Communion

jean_0.jpgHomélie des premières communions

2e dimanche de Pâques

« Avance ta main, mets-la dans mon côté »

À l’annonce des apôtres, Thomas répond : « Je ne croirai pas ». Entre moi et les autres, une barrière est placée qui m’empêche de partager totalement ce que je vis. Toute mes relations, mêmes les plus intimes, ont des limites. Il y a évidemment les limites matérielles, qu’elles soient spatiales – l’ami que j’aimerais avoir à mes côtés est au bout du monde ou de l’autre côté de la rue, peu importe, une distance nous sépare et il n’est pas là au moment où je le voudrais proche ; ou temporelles – nous avons passé un beau week-end ensemble mais vient le dimanche soir et l’heure où chacun rentre chez soi.
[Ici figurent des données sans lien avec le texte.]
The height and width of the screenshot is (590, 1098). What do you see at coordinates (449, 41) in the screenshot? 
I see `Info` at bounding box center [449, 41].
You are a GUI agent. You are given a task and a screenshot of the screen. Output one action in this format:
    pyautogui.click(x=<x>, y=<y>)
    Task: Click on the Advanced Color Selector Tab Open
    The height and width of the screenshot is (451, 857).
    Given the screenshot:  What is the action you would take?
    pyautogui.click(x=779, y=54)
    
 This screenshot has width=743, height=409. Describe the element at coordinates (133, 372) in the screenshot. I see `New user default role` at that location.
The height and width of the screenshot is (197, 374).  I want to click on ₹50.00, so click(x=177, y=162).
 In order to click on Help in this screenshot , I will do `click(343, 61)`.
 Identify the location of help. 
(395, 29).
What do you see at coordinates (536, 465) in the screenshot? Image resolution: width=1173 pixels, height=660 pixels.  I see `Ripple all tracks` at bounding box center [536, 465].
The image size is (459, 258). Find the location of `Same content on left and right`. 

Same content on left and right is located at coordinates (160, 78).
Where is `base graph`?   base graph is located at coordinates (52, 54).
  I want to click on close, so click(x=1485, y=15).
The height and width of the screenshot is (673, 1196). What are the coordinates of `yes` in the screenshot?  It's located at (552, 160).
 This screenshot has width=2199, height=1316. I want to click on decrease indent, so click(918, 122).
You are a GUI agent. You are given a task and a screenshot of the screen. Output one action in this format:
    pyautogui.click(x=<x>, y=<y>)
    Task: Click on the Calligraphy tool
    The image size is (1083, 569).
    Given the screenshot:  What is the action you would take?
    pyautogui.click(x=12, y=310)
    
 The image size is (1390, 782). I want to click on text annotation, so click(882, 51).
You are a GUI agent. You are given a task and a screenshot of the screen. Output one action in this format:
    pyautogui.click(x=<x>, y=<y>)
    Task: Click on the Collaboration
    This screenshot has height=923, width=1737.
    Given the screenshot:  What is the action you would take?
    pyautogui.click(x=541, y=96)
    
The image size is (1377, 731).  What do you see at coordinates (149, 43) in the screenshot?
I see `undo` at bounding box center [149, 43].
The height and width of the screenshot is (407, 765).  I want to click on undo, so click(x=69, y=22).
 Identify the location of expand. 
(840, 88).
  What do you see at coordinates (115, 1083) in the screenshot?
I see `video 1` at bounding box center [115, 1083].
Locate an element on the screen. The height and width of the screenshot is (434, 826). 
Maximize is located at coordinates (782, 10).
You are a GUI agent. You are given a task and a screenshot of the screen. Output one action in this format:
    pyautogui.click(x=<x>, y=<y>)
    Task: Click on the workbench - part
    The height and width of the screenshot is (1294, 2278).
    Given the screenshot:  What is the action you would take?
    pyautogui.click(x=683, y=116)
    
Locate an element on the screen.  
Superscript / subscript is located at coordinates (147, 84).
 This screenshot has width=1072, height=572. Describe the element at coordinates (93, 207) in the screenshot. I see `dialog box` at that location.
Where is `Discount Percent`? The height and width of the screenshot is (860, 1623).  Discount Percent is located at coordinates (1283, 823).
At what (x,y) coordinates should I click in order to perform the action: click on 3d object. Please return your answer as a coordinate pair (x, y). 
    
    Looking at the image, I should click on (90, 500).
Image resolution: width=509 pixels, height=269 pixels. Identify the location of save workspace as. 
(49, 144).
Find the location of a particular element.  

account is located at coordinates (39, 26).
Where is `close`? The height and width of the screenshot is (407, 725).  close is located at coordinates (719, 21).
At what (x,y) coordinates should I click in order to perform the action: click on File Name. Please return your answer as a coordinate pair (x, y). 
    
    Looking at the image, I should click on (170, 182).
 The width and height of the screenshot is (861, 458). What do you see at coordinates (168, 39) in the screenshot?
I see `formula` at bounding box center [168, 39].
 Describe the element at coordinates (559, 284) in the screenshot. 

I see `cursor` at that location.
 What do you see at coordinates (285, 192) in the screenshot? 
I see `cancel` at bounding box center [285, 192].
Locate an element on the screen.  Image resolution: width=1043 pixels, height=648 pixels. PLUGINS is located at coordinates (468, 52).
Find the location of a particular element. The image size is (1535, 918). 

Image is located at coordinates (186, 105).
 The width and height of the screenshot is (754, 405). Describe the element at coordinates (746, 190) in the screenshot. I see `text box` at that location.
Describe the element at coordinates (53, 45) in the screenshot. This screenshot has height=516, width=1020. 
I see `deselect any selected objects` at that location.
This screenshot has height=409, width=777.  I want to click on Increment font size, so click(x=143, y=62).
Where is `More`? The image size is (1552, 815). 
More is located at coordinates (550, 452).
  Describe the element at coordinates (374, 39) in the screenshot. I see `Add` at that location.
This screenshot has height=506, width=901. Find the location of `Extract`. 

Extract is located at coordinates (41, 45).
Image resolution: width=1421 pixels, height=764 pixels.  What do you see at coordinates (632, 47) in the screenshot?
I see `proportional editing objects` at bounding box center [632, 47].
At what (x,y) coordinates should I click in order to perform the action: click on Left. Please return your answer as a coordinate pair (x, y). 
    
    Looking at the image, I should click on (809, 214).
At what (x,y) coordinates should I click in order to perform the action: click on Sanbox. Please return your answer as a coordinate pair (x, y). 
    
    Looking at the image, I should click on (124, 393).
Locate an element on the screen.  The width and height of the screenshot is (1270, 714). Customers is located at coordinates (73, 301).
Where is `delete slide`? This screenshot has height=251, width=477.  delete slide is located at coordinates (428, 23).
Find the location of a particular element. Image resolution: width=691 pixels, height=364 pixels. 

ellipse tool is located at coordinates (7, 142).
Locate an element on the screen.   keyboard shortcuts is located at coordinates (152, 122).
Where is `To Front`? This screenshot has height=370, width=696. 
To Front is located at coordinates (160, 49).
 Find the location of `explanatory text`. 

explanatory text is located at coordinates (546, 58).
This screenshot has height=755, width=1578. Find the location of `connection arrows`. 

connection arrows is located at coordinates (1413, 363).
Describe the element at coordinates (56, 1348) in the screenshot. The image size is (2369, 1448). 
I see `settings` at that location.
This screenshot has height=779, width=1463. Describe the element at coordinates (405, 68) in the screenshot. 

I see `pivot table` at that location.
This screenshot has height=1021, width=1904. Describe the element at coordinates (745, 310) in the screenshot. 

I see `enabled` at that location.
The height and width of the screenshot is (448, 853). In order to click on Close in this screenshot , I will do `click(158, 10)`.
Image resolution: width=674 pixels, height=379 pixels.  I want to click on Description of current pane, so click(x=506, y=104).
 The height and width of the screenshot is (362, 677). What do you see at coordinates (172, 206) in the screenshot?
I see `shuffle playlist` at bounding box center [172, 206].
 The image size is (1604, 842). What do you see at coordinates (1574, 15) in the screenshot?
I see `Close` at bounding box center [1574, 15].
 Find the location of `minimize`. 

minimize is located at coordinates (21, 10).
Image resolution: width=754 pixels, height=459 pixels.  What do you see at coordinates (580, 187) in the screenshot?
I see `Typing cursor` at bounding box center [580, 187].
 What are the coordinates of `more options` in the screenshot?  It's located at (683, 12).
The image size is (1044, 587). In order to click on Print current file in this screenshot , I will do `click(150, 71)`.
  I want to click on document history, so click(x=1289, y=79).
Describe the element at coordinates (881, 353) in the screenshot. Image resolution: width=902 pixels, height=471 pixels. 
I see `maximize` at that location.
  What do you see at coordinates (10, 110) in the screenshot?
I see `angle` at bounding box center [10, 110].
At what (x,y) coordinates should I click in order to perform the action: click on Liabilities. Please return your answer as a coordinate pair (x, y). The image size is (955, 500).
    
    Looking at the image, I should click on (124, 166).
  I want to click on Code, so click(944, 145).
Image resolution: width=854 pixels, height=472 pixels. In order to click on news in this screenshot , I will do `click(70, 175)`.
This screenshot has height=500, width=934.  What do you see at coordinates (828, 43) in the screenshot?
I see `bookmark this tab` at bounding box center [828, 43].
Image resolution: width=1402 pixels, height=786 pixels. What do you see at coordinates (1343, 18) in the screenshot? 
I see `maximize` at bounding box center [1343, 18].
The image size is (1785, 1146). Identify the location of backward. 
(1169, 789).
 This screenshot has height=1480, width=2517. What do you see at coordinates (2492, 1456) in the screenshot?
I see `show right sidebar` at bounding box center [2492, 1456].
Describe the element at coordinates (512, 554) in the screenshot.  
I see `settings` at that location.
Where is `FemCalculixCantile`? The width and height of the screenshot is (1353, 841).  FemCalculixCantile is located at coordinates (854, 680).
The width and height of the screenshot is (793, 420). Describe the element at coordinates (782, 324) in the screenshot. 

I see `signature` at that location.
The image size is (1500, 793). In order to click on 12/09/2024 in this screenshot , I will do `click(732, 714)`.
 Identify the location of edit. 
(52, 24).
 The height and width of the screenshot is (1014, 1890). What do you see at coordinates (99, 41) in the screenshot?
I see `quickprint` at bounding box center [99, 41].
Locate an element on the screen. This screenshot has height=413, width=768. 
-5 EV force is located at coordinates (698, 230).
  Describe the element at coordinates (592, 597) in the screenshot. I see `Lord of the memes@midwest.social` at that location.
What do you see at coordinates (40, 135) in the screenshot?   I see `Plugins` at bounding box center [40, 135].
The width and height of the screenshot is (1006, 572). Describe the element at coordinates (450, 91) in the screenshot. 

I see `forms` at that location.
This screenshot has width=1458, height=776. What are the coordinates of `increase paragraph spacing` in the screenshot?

Le déchirement de la séparation est à la mesure de la joie vécue, il est d’autant plus difficile qu’il nous fait prendre conscience de la limite d’une union que nous aurions voulue parfaite.

Plus douloureuses encore que ces contraintes extérieures, sont les barrières invisibles : j’ai essayé de dire ce que je vivais mais l’autre ne m’a pas compris, mes parents n’ont pas su me consoler, mon ami ne m’a pas cru alors que je lui parlais du fond de mon cœur. Thomas et les apôtres ont beau être dans la même pièce au même moment, ils sont séparés par des milliers de kilomètres ; les apôtres sont dans la joie d’avoir rencontré Jésus ressuscité et n’arrivent pas à faire parvenir cette joie au cœur de Thomas, qui reste pour eux comme une forteresse imprenable.

Et voilà que pour la première fois de l’histoire, un homme rejoint les autres de l’intérieur. En nous présentant son cœur ouvert, il ouvre la prison invisible dans laquelle nous sommes pour nous permettre de nous en échapper et d’aller jusqu’à lui. « Avance ta main, mets-la dans mon côté ». Non seulement, Jésus n’est plus limité par l’espace ni par le temps : il entre alors que les portes étaient verrouillées, il te rejoint ici et maintenant, il vient à toi dans cette église, deux millénaires après sa résurrection. Mais encore Jésus invite Thomas à plonger « la main dans son côté » car il vient pour un cœur à cœur. Il est celui qui a tout compris. Il a compris Thomas, il connaît chacun de nous mieux que nous ne pouvons nous connaître.  Le voici celui qui nous rejoint, nous console, nous écoute. En communiant, nous allons faire mieux que Thomas, nous ne mettrons pas simplement notre main dans son côté mais nous plongerons tout entier en lui. Il unira notre cœur au sien. Il s’offrira à nous tandis que nous nous livrerons à lui.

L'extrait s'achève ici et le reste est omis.